**To do**
Write each entry out again exactly, with nothing omitted.

..........

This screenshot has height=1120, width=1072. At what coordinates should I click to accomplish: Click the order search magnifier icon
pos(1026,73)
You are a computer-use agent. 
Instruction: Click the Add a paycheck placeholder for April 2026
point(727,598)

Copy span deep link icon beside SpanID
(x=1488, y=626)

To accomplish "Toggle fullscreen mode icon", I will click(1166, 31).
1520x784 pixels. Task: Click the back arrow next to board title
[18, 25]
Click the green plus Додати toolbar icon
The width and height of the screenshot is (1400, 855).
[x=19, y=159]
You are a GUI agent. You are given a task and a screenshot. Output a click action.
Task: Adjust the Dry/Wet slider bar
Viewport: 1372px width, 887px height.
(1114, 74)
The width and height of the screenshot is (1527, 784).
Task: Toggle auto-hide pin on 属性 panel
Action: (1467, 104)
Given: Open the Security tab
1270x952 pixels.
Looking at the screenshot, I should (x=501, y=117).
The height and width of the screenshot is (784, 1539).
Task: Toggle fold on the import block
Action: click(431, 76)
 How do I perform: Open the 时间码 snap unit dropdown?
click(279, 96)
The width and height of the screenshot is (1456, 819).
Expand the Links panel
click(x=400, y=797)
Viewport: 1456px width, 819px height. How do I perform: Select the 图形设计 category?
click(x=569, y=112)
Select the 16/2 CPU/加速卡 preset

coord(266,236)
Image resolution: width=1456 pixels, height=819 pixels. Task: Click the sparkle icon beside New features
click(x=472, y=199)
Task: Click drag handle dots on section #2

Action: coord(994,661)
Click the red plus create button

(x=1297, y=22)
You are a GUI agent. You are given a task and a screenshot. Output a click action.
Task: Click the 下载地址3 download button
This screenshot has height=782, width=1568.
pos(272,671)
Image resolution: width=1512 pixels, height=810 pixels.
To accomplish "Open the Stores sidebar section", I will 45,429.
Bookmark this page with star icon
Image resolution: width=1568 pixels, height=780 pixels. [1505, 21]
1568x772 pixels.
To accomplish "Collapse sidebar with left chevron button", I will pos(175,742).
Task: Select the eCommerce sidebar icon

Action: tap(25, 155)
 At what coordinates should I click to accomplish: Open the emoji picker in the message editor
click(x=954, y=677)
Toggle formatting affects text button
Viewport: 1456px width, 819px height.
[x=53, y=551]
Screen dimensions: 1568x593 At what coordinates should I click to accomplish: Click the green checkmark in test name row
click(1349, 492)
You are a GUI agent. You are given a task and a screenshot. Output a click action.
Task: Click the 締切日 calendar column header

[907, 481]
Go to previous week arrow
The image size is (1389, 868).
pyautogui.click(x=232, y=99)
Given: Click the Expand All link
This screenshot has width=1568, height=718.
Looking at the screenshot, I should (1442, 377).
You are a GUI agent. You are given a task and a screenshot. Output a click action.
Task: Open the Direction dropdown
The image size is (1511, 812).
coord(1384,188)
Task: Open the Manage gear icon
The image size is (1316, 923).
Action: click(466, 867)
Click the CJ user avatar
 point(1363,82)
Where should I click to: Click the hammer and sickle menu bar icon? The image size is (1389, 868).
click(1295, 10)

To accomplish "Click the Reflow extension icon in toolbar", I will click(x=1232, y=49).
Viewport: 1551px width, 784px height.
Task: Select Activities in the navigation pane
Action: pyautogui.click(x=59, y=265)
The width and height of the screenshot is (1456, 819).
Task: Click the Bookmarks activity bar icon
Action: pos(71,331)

..........

**Task response**
This screenshot has height=1120, width=1072. At what coordinates should I click to accomplish: Click the order search magnifier icon
pos(1026,73)
You are a computer-use agent. 
Instruction: Click the Add a paycheck placeholder for April 2026
point(727,598)

Copy span deep link icon beside SpanID
(x=1488, y=626)

To accomplish "Toggle fullscreen mode icon", I will click(1166, 31).
1520x784 pixels. Task: Click the back arrow next to board title
[18, 25]
Click the green plus Додати toolbar icon
The width and height of the screenshot is (1400, 855).
[x=19, y=159]
You are a GUI agent. You are given a task and a screenshot. Output a click action.
Task: Adjust the Dry/Wet slider bar
Viewport: 1372px width, 887px height.
(1114, 74)
The width and height of the screenshot is (1527, 784).
Task: Toggle auto-hide pin on 属性 panel
Action: (1467, 104)
Given: Open the Security tab
1270x952 pixels.
Looking at the screenshot, I should (x=501, y=117).
The height and width of the screenshot is (784, 1539).
Task: Toggle fold on the import block
Action: click(431, 76)
 How do I perform: Open the 时间码 snap unit dropdown?
click(279, 96)
The width and height of the screenshot is (1456, 819).
Expand the Links panel
click(x=400, y=797)
Viewport: 1456px width, 819px height. How do I perform: Select the 图形设计 category?
click(x=569, y=112)
Select the 16/2 CPU/加速卡 preset

coord(266,236)
Image resolution: width=1456 pixels, height=819 pixels. Task: Click the sparkle icon beside New features
click(x=472, y=199)
Task: Click drag handle dots on section #2

Action: coord(994,661)
Click the red plus create button

(x=1297, y=22)
You are a GUI agent. You are given a task and a screenshot. Output a click action.
Task: Click the 下载地址3 download button
This screenshot has height=782, width=1568.
pos(272,671)
Image resolution: width=1512 pixels, height=810 pixels.
To accomplish "Open the Stores sidebar section", I will 45,429.
Bookmark this page with star icon
Image resolution: width=1568 pixels, height=780 pixels. [1505, 21]
1568x772 pixels.
To accomplish "Collapse sidebar with left chevron button", I will pos(175,742).
Task: Select the eCommerce sidebar icon

Action: tap(25, 155)
 At what coordinates should I click to accomplish: Open the emoji picker in the message editor
click(x=954, y=677)
Toggle formatting affects text button
Viewport: 1456px width, 819px height.
[x=53, y=551]
Screen dimensions: 1568x593 At what coordinates should I click to accomplish: Click the green checkmark in test name row
click(1349, 492)
You are a GUI agent. You are given a task and a screenshot. Output a click action.
Task: Click the 締切日 calendar column header

[907, 481]
Go to previous week arrow
The image size is (1389, 868).
pyautogui.click(x=232, y=99)
Given: Click the Expand All link
This screenshot has width=1568, height=718.
Looking at the screenshot, I should (1442, 377).
You are a GUI agent. You are given a task and a screenshot. Output a click action.
Task: Open the Direction dropdown
The image size is (1511, 812).
coord(1384,188)
Task: Open the Manage gear icon
The image size is (1316, 923).
Action: click(466, 867)
Click the CJ user avatar
 point(1363,82)
Where should I click to: Click the hammer and sickle menu bar icon? The image size is (1389, 868).
click(1295, 10)

To accomplish "Click the Reflow extension icon in toolbar", I will click(x=1232, y=49).
Viewport: 1551px width, 784px height.
Task: Select Activities in the navigation pane
Action: pyautogui.click(x=59, y=265)
The width and height of the screenshot is (1456, 819).
Task: Click the Bookmarks activity bar icon
Action: pos(71,331)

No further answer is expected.